More to the point:
The idea of gunboat is simple: a game with the same mechanics as Diplomacy, but without the ability to negotiate apart from submitting orders. Gunboat is Diplomacy with no vocabulary. A game in which the draw, cancel, pause, etc. buttons can be used to communicate and negotiate is a different game -- it's standard Diplomacy with a limited vocabulary, but not no vocabulary.
Further, having any sort of canonical meanings to these buttons, in my view, is not a gray area, but clear cheating as meta-gaming. It's agreeing with another player in the game to use a set of pre-arranged signals in order to negotiate and communicate.
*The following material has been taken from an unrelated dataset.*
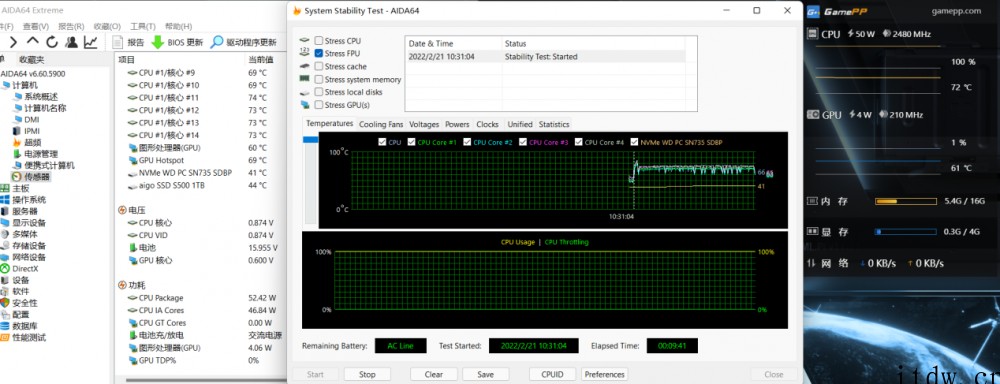The height and width of the screenshot is (384, 1000).
Task: Uncheck the Stress FPU checkbox
Action: [318, 54]
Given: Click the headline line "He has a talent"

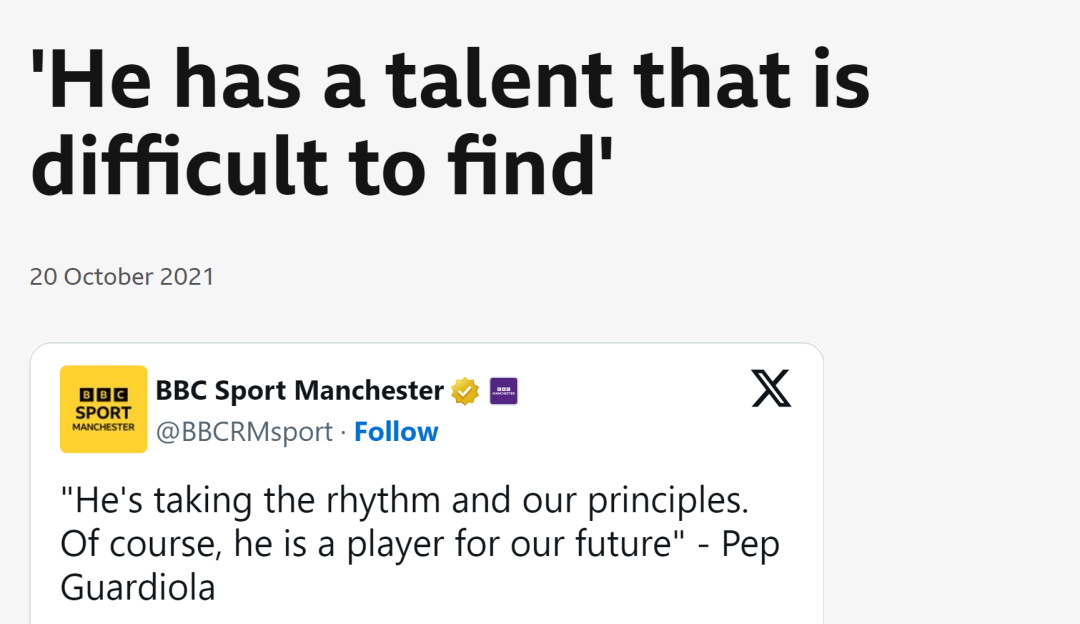Looking at the screenshot, I should [450, 79].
The following would be equivalent. Let's say that I talk with you ahead of time, and we make an agreement that anytime the two of us play a public press game, we will each send secret messages hidden as every tenth letter of our public press. So, in the event that we find each other in the same game, we'll recognize that and be able to communicate privately in addition to the public press that everybody else gets. Or, if you prefer, can a group of people pick a shared PGP key and post encrypted public press, hoping that somebody is able to read it and responds accordingly? Would that be legal? I mean, it's all public information, isn't it? Well, no, it's not, because there's a private key.
And this isn't a gray area. From the rules:
3. Don't work around game messaging/press rules.
If you enter a game with limited press/messaging (such as global-only) then you can't use other methods such as email or PM to bypass this.
I don't see how using these buttons to communicate can be seen as anything other than working around the no messaging rules of a gunboat game.